» **What is expected**:
Tell me how many lines in the entries below contain the word "computer"; reply with the number and nothing else.
──────────
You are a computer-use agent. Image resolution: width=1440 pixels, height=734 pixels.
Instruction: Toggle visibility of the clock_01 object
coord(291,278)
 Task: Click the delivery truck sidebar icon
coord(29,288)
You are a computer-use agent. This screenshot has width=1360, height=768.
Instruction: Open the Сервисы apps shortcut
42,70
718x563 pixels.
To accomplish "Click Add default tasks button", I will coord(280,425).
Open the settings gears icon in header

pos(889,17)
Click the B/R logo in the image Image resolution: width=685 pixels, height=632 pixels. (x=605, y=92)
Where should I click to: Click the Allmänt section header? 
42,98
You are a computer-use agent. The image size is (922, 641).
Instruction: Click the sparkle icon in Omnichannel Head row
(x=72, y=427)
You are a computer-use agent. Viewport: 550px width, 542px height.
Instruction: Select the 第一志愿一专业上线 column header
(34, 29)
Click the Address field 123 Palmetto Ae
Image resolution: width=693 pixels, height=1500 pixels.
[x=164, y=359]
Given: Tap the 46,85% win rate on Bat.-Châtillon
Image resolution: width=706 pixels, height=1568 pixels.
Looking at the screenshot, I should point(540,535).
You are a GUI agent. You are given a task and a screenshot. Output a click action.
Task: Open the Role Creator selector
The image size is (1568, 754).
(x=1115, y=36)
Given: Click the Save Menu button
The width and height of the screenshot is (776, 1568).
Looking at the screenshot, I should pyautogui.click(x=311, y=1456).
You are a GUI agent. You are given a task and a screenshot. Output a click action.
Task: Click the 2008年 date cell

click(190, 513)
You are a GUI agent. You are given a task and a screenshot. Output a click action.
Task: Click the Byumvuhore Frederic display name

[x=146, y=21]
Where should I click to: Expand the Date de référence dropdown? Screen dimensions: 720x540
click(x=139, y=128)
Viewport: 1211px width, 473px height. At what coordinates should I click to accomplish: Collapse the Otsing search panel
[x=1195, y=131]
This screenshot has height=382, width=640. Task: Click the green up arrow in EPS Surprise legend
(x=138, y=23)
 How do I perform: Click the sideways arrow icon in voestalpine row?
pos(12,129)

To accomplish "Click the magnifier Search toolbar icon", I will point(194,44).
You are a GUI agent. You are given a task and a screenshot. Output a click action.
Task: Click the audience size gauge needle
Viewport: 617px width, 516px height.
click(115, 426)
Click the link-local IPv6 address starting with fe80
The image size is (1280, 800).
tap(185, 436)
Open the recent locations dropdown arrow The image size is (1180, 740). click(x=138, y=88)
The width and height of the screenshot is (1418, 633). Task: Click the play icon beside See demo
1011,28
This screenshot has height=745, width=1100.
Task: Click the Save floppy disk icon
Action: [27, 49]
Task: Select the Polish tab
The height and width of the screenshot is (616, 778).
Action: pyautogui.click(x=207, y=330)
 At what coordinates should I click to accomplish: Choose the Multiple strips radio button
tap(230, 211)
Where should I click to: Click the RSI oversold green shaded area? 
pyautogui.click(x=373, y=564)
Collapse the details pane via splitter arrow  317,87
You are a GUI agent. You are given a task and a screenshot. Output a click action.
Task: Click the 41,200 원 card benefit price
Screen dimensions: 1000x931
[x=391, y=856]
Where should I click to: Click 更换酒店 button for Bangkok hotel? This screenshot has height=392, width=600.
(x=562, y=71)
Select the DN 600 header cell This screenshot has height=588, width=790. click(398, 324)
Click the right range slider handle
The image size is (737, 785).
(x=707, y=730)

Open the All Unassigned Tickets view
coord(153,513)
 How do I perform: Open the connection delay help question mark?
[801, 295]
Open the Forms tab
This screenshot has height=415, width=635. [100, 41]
──────────
» **Solution below**:
4